- _WHAT IS REQUIRED_: From the line containing "You are a GUI" to the last line of the data below, copy everything exactly and nothing else; pictures stay out.

★ ★ ★ ★ ★

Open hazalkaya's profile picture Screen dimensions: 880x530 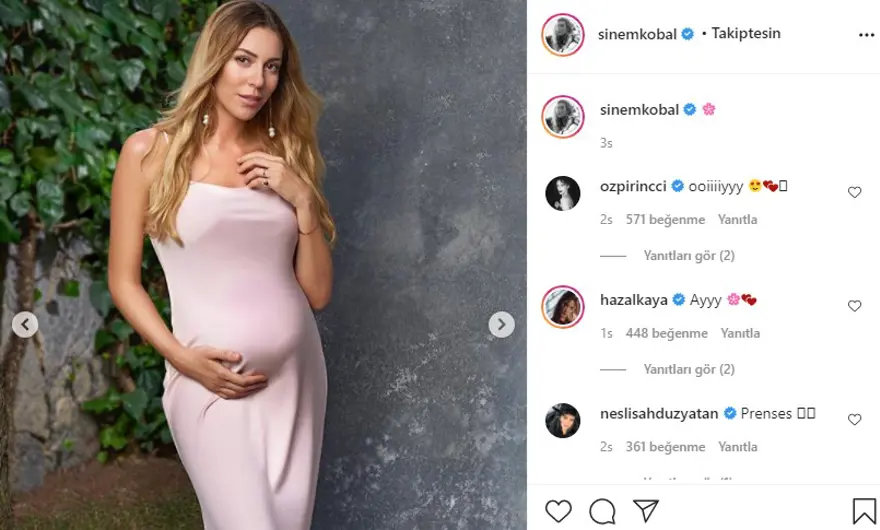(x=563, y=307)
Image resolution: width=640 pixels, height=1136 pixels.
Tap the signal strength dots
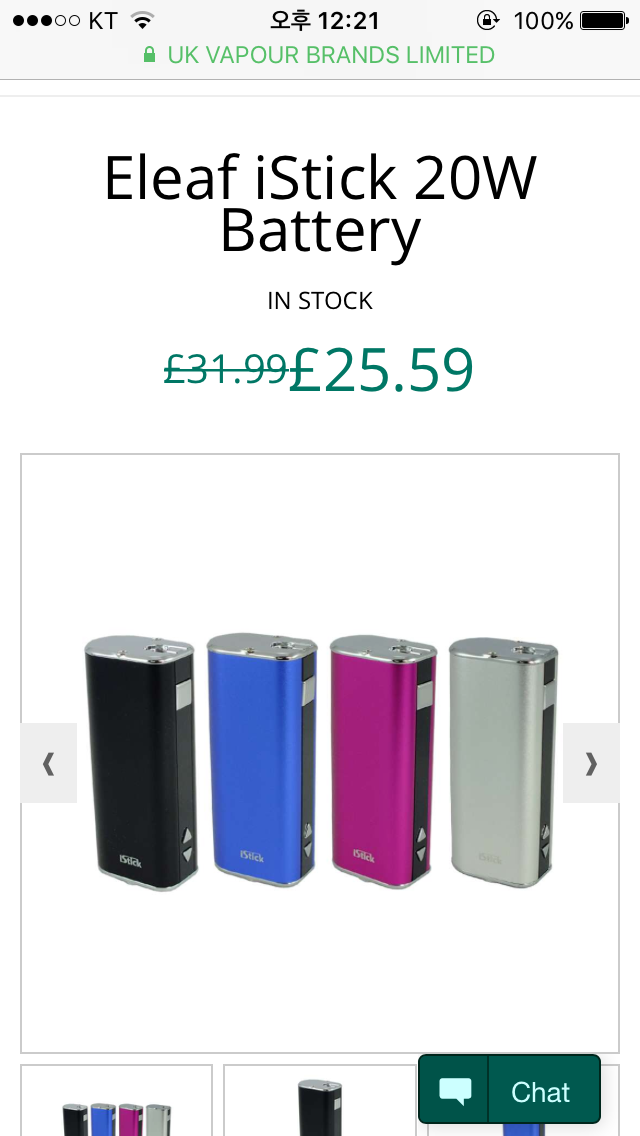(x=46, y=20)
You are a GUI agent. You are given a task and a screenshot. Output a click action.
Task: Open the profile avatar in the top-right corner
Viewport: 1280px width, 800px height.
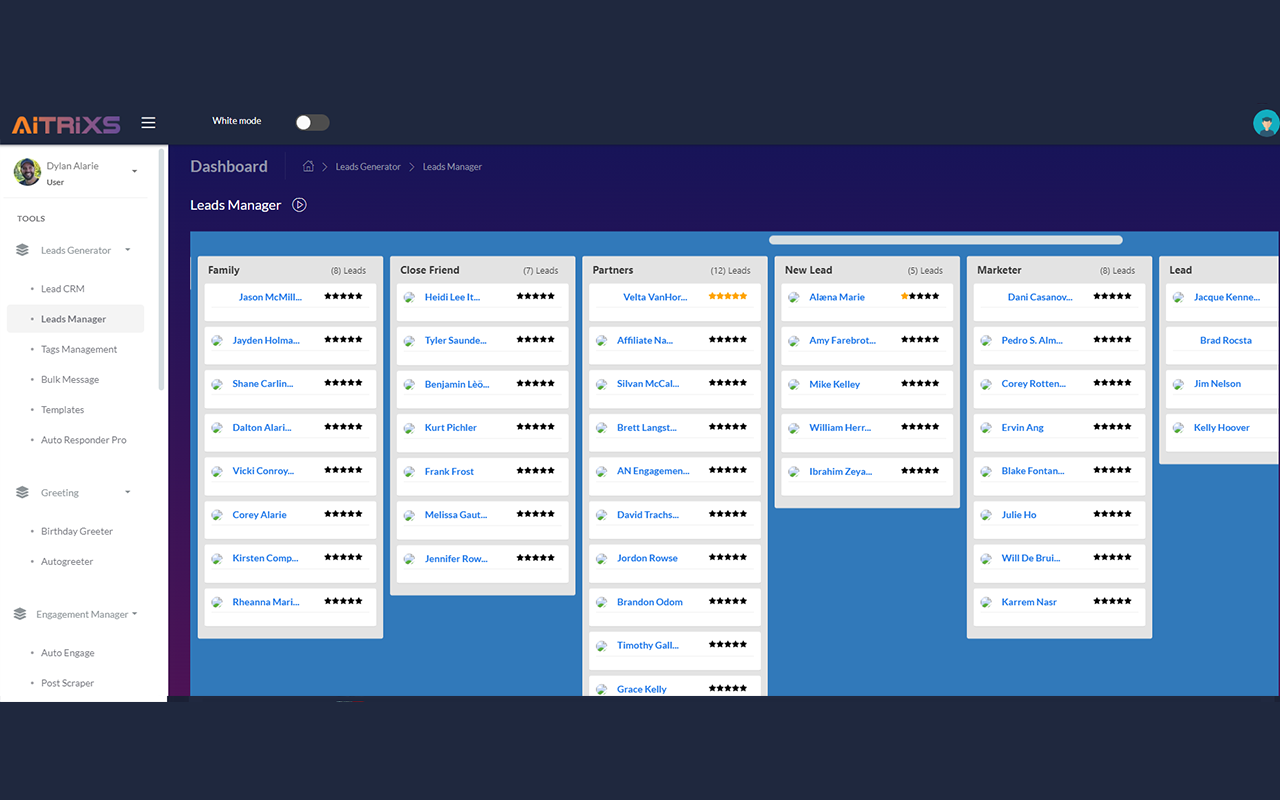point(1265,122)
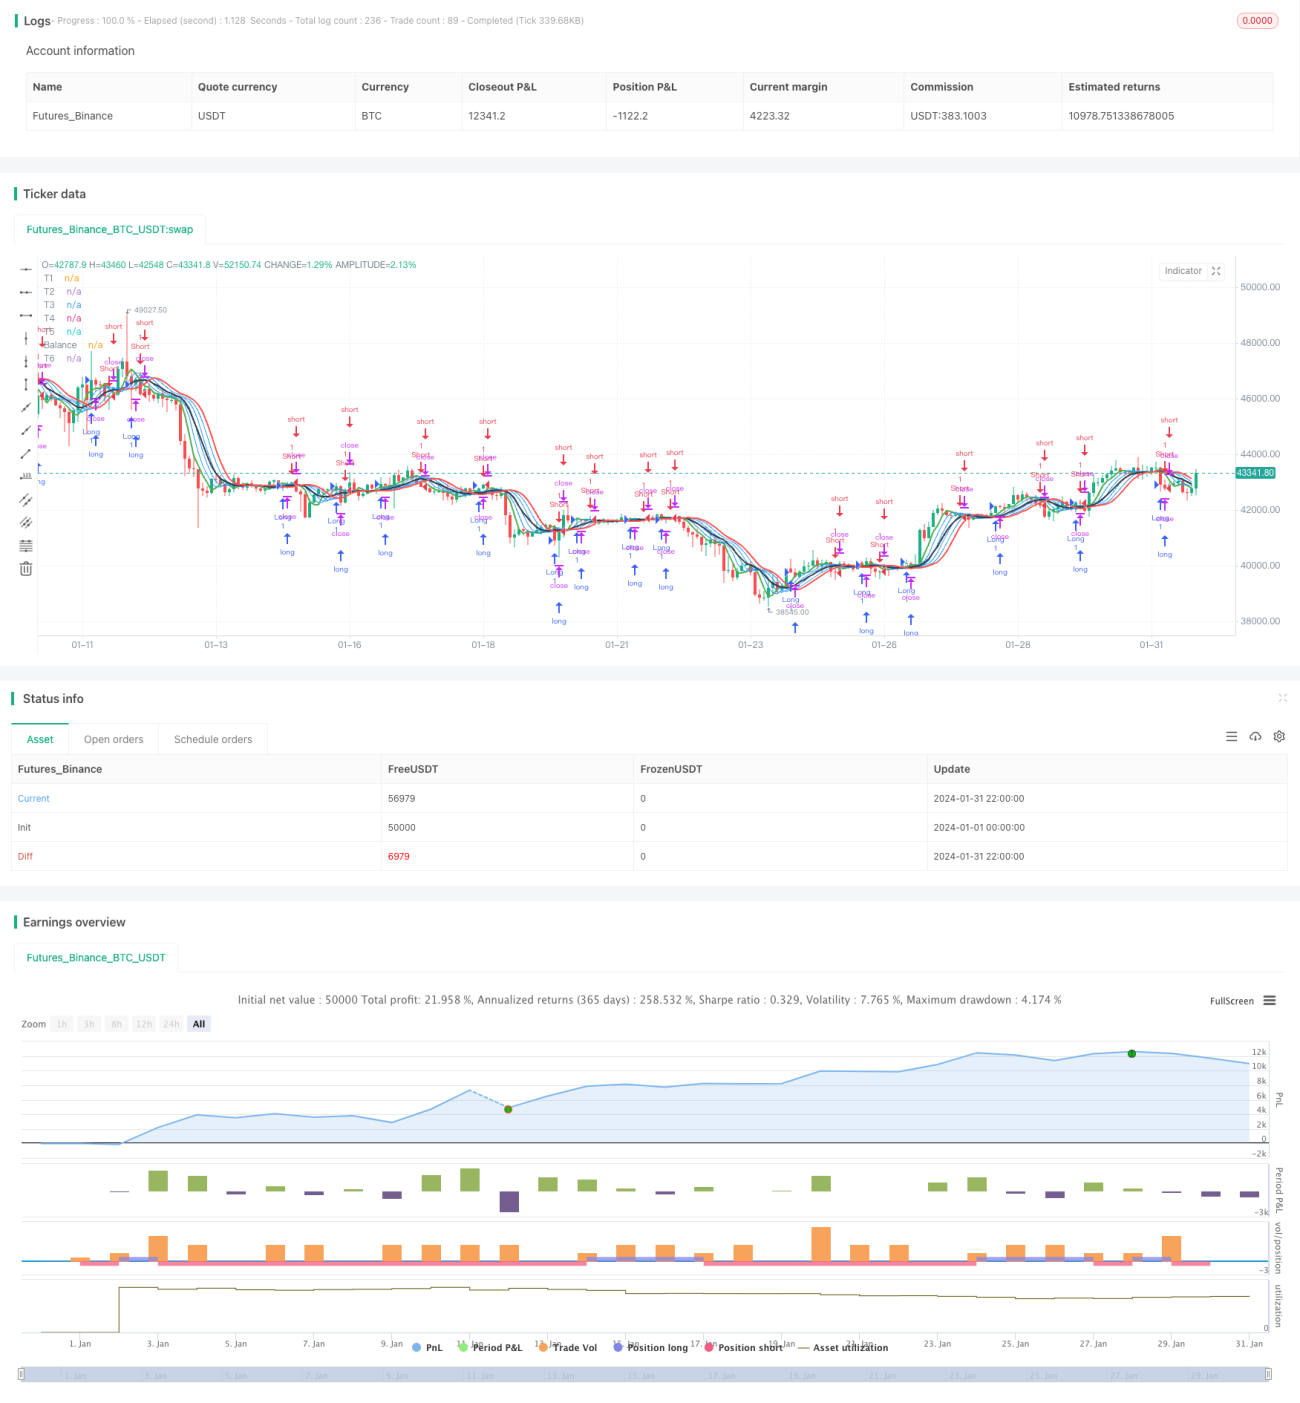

★ ★ ★ ★ ★

- _TASK RESULT_:
You are a GUI agent. You are given a task and a screenshot. Output a click action.
Task: Open the profile avatar in the top-right corner
Viewport: 1280px width, 800px height.
point(1265,122)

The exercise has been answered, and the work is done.